Pañcupādānakkhandha – Attachment to One’s Experiences

May 1, 2022

Even though pañcakkhandha includes many categories — including one’s all past experiences — we only attach to pañcakkhandha arising at the present moment, i.e., pañcupādānakkhandha.

We Attach to Pañcakkhandha That Arise at the Present Moment

1. Attachment to pañcakkhandha DOES NOT mean attachment to ALL OF accumulated pañcakkhandha.

  • It just means attachment to the five aggregates that arise AT THAT MOMENT. That is a CRITICAL point to understand.
  • We discussed that at the start of this series in “Idappaccayātā Paṭicca Samuppāda – Bhava and Jāti Within a Lifetime.
    Idappaccayā” comes from “ida” + “paccayā,” meaning “based on the conditions at that time.”
  • Let us discuss that carefully and systematically since it is a CRITICAL issue. Many people say, “attachment to khandhas” with the idea of “attachment to ALL khandhas that define me.”
  • We attach to “khandhas” that arise at the PRESENT MOMENT. There must be a “trigger” to be attached. Suppose you see, hear, taste, smell, touch, or think about something that you like/dislike/unsure. You may attach (taṇhā) or “get stuck with it” via greed/anger/uncertainty.
  • Take a minute to contemplate that.
Arising of Pañcakkhandha Triggered by an Ārammaṇa

2. The trigger to “get attached to something” is an ārammaṇa. Let us think about what “triggers” an alcoholic (or even a casual drinker) to “have a drink.”

  • A common trigger is if someone offers a drink. Even a casual drinker may accept the offer.

**WRITTEN PROBLEM**
Reproduce the pañcupādānakkhandha passage in full, word for word. The lines that come next have nothing to do with the pañcupādānakkhandha passage.

**DATA**

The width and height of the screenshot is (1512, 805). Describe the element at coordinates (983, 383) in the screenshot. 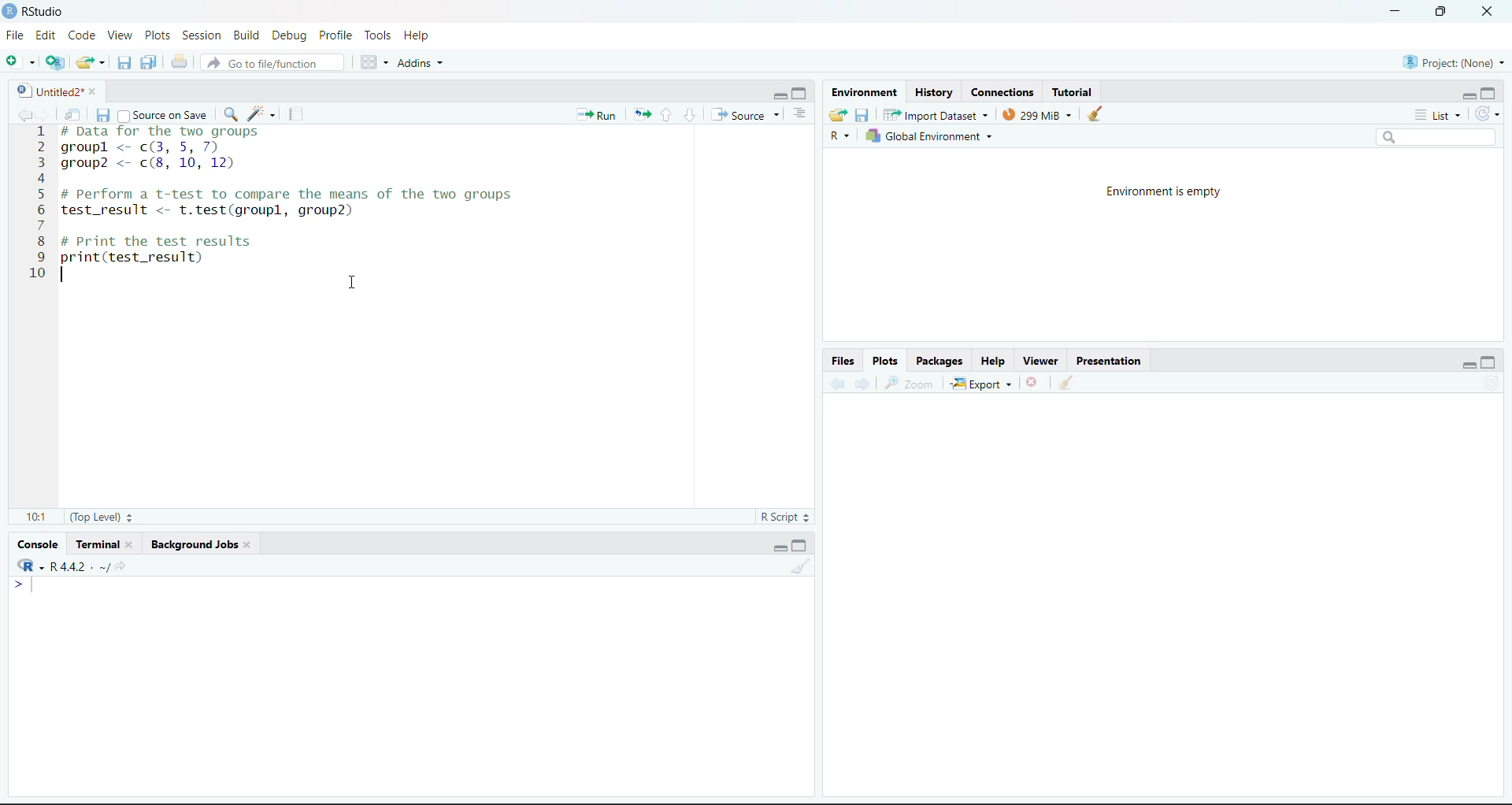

**RESULT OF THIS EXERCISE**
Pañcupādānakkhandha – Attachment to One’s Experiences

May 1, 2022

Even though pañcakkhandha includes many categories — including one’s all past experiences — we only attach to pañcakkhandha arising at the present moment, i.e., pañcupādānakkhandha.

We Attach to Pañcakkhandha That Arise at the Present Moment

1. Attachment to pañcakkhandha DOES NOT mean attachment to ALL OF accumulated pañcakkhandha.

  • It just means attachment to the five aggregates that arise AT THAT MOMENT. That is a CRITICAL point to understand.
  • We discussed that at the start of this series in “Idappaccayātā Paṭicca Samuppāda – Bhava and Jāti Within a Lifetime.
    Idappaccayā” comes from “ida” + “paccayā,” meaning “based on the conditions at that time.”
  • Let us discuss that carefully and systematically since it is a CRITICAL issue. Many people say, “attachment to khandhas” with the idea of “attachment to ALL khandhas that define me.”
  • We attach to “khandhas” that arise at the PRESENT MOMENT. There must be a “trigger” to be attached. Suppose you see, hear, taste, smell, touch, or think about something that you like/dislike/unsure. You may attach (taṇhā) or “get stuck with it” via greed/anger/uncertainty.
  • Take a minute to contemplate that.
Arising of Pañcakkhandha Triggered by an Ārammaṇa

2. The trigger to “get attached to something” is an ārammaṇa. Let us think about what “triggers” an alcoholic (or even a casual drinker) to “have a drink.”

  • A common trigger is if someone offers a drink. Even a casual drinker may accept the offer.